Should have gone out of the loop after writing the first block. The
loop is for finding a good block to write...

>> +static int fsl_elbc_scan_bbt(struct mtd_info *mtd)
>> +{
>> +     struct nand_chip *this = mtd->priv;
>> +     struct nand_bbt_descr *bd = &largepage_migrated;
>> +     struct nand_bbt_descr *td = this->bbt_td;
>> +     int len;
>> +     int startblock, block, dir;
>> +     uint8_t *buf;
>> +     int migrate = 0;
>> +
>> +     if (mtd->writesize > 2048) {
>> +             /* Start below maximum bbt */
>> +             startblock = (mtd->size >> this->phys_erase_shift) - td->maxblocks;
>
> Again, off by one.
>
>> +             dir = -1;
>
> dir never seems to get set to anything else, so why a variable?
>
> I think we should start with the last block, and search backwards until
> we find it, or until we exceed some reasonable limit, such as
> td->maxblocks * 2 (Is that really enough?  How many contiguous bad
> blocks can we see?).  Actually writing a joint bbt/migration marker
> (which was requested in earlier discussion to avoid wasting an erase
> block, but I don't want it to be mandatory) can come later, but we want
> to recognize it now.
>

It should be simple enough to change that and avoid starting after the
last bbt block.

>> +             /* Allocate a temporary buffer for one eraseblock incl. oob */
>> +             len = (1 << this->phys_erase_shift);
>> +             len += (len >> this->page_shift) * mtd->oobsize;
>> +             buf = vmalloc(len);
>
> This code isn't going to be shared with Linux, so just malloc().
> Likewise printf(...) instead of printk(KERN_ERR ...).
>
> BTW, should mention at least in the changelog that this is partially
> derived from code in nand_bbt.c.  Also, using this code means we need to
> remove the "or later" from fsl_elbc_nand.c, because nand_bbt.c is GPL v2
> only.  Wolfgang probably won't be pleased.  It might be better to just
> write it from scratch -- I'm not sure how much it really helps to be
> mimicking the bbt code here (without actually being able to share it),
> versus straightforwardly coding this specific task.
>

I'm not shure I follow here. Is the use of the bbt descriptor a
problem? Aside from that, the code indeed is somewhat based on the
code on bbt (I used nand_bbt.c extensively for example code), but much
of it is just plain running through the blocks and searching for
patterns.
I just want to understand what needs to be different, so I can work on it.

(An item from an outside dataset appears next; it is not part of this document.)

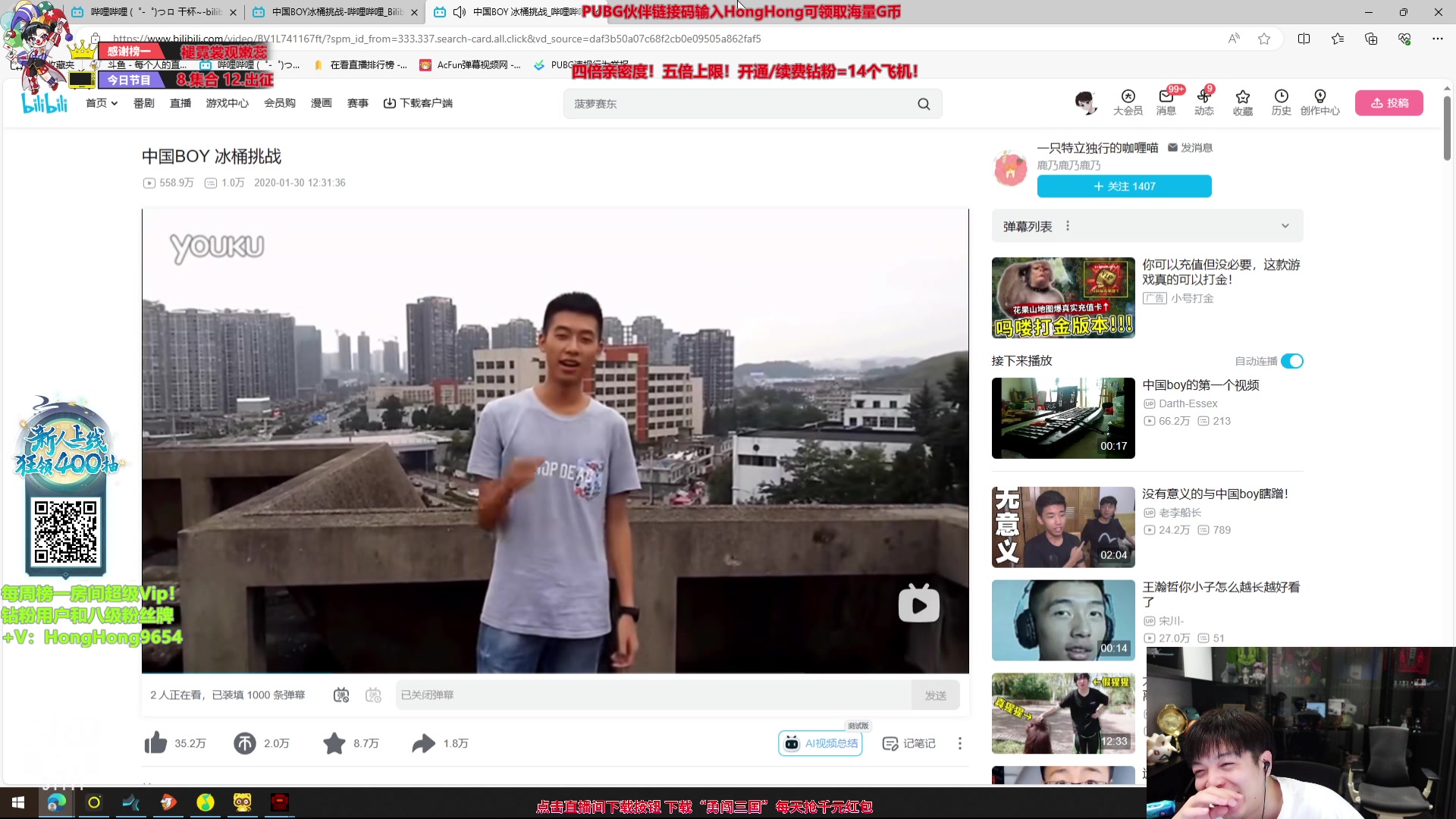Image resolution: width=1456 pixels, height=819 pixels.
Task: Click the 投稿 upload icon at top right
Action: pyautogui.click(x=1389, y=102)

>> +             if (!buf) {
>> +                     printk(KERN_ERR "fsl_elbc_nand: Out of memory\n");
>> +                     kfree(this->bbt);
>> +                     this->bbt = NULL;
>> +                     return -ENOMEM;
>> +             }
>
> Why are we freeing the bbt here?  When did we allocate it?

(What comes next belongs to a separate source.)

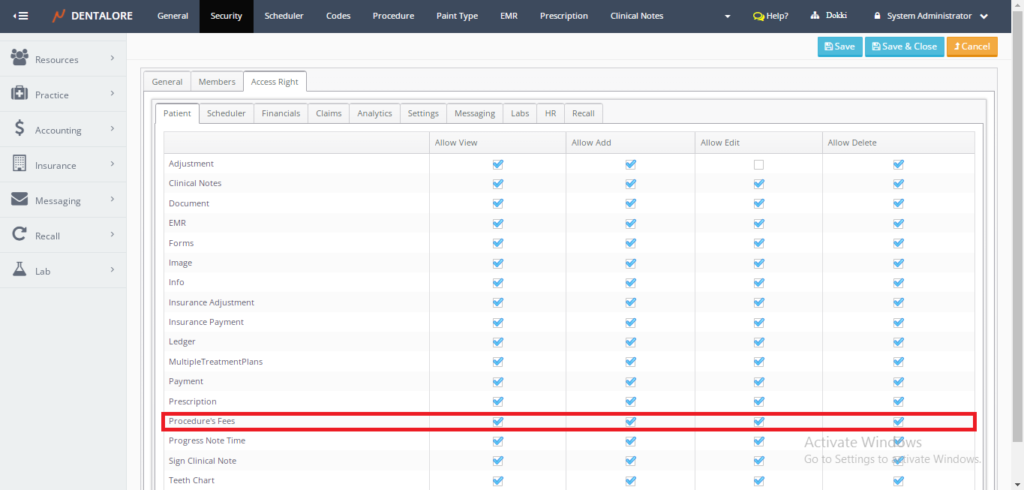1024x490 pixels.
Task: Click the orange Cancel button
Action: coord(971,47)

Right. This should not be here...

>
>> +             for (block = 0; block < td->maxblocks; block++) {
>> +                     int actblock = startblock + dir * block;
>> +                     loff_t offs = (loff_t)actblock << this->phys_erase_shift;
>> +                     int page = (offs >> this->page_shift) & this->pagemask;
>> +
>> +                     migrate = fsl_elbc_scan_read_raw_oob(mtd, buf, page,
>> +                                     mtd->writesize, &largepage_migrated);
>> +
>> +                     /* We found the migration marker, get out of here */
>> +                     if (migrate == 0)
>> +                             break;
>> +             }
>> +
>> +             if (migrate) {
>> +                     printf("Moving factory marked badblocks to new oob\n");
>> +                     fsl_elbc_migrate_badblocks(mtd, &largepage_memorybased);
>> +                     fsl_elbc_write_migration_marker(mtd, buf, len,
>> +                                                     &largepage_migrated);
>> +             }
>> +
>> +             vfree(buf);
>> +     }
>> +     /* Now that we checked and possibly migrated badblock
>> +      * markers, continue with default bbt scanning */
>
> /*
>  * U-Boot multiline comment style
>  * is like this.
>  */
>

OK.

> Again, thanks for working on this.  To properly test it I need to get
> raw reads/writes working properly with eLBC, though.  Once I do that,
> I'll fix this patch up (unless you want to do a v3 before then).
>
> -Scott
>

No problem. I'm very happy to be able to contribute somehow.
Aren't raw writes and reads working correctly with this driver? I used
them also to do my tests, as I already had scrubbed my nand chip
before starting this. What's the problem?
I should be able to get a "pristine" nand chip installed in my test
board, but this would take some time also, and being able to simulate
bad blocks using raw writes is very good for development.

-- Rafael